Dr. Sitafalwalla: We created a 25-part curriculum of 30-90 second videos that inform and educate the South Asian community about their culturally-specific risk. We were able to deploy those videos on social media platforms by the very zip codes and characteristics we were able to glean from our data exercise. It's a very targeted way of educating the public, rather than just putting a billboard up on a highway.
Bush: Ultimately, Dr. Sitafalwalla believes population health initiatives can generate a strong business case while helping health systems fulfill their missions.

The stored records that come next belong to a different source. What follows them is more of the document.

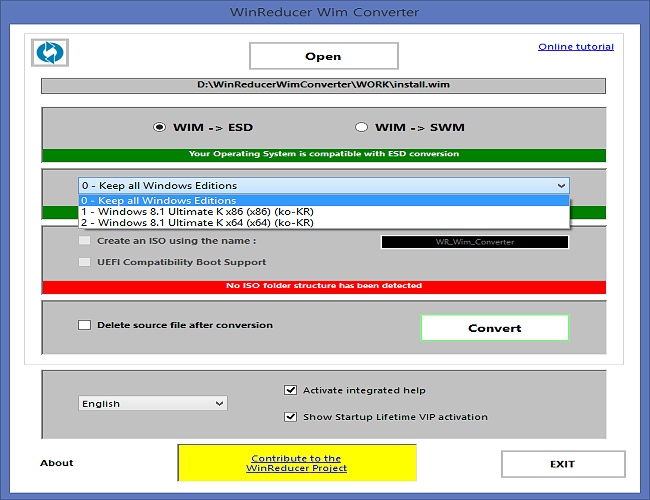Enable Delete source file after conversion
Screen dimensions: 650x500
point(85,325)
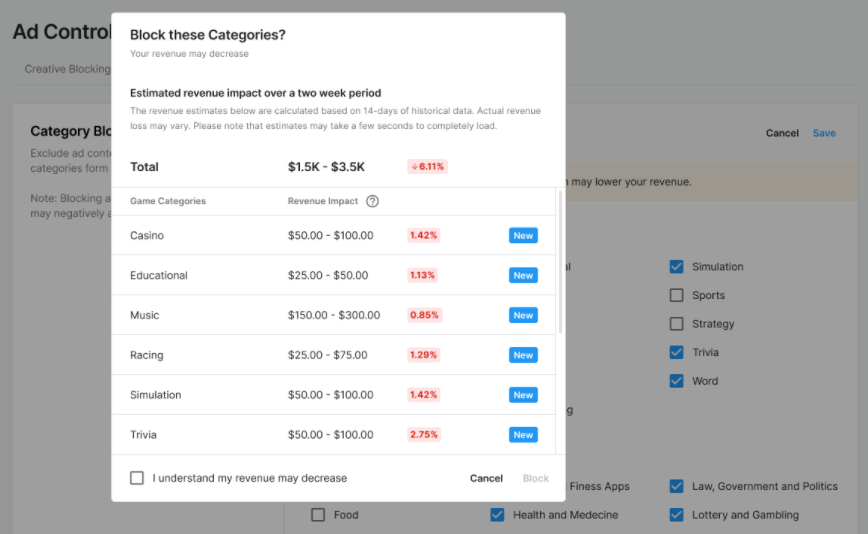Toggle the Food category checkbox
The width and height of the screenshot is (868, 534).
[318, 515]
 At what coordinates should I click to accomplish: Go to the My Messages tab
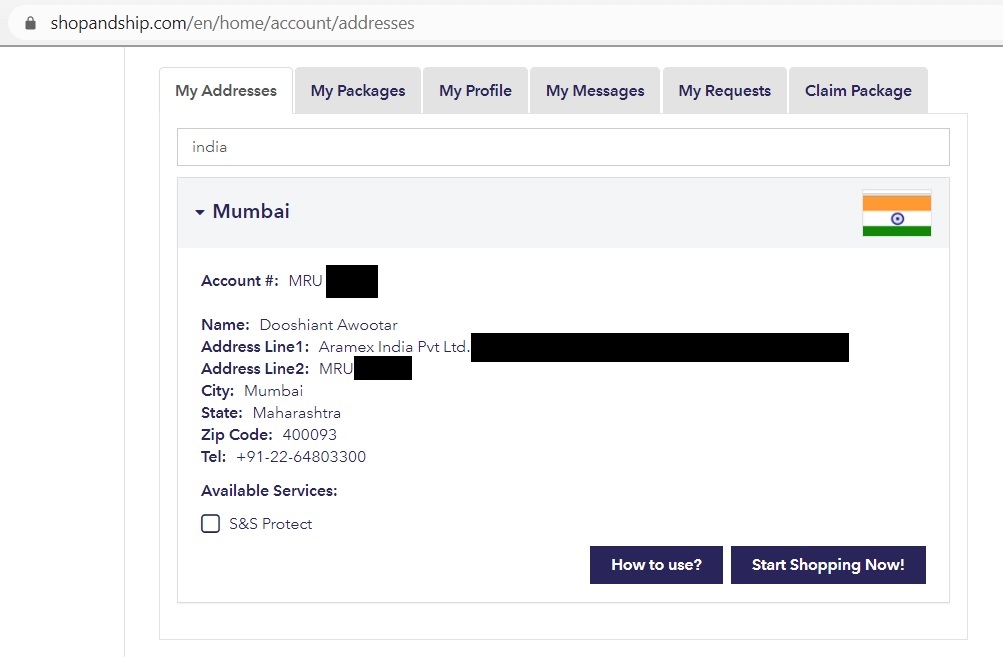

Dr. Sitafalwalla: When we created our registry of 37,000 patients, nearly 10,000 of these patients were partial risk or value-based lives. Letting these patients walk around with diabetes and not know about it was not in our financial best interests at all. And if you're talking about a population that's affected by disease earlier in life, all you're really doing is taking on more risk over a longer period of time. While the “N” was overall low, the overall potential cost could be quite high compared to other groups. It became imperative for us to invest in the necessary resources to understand this patient population. On a much more strategic level, if you're willing to truly invest in that patient population out of genuine concern, you will naturally become an affinity site for that patient population. And that's what we've done. And even in the fee-for-service world, we have benefited from that by doing the right thing. It’s really a win-win-win situation: win for the patients, win for the healthcare system, and frankly, win for the payers, because it's really reducing [the] cost of care. It's easier and cheaper to prevent a heart attack than to have it. Sometimes, just doing the right thing in this way, even though it's maybe a little outside of our clinical paradigm, can mean a great deal. In Chicago, cardiovascular disease among South Asians is no longer a surprise. When we first started out, people were just shocked, even though they all knew a cousin or a brother or a colleague that had heart disease at a fairly young age. Now when we walk around to the various communities, people understand it. That shock value has gone down which, to me, is a big thing.
Bush: Thanks for listening to New Ideas from Kaufman Hall.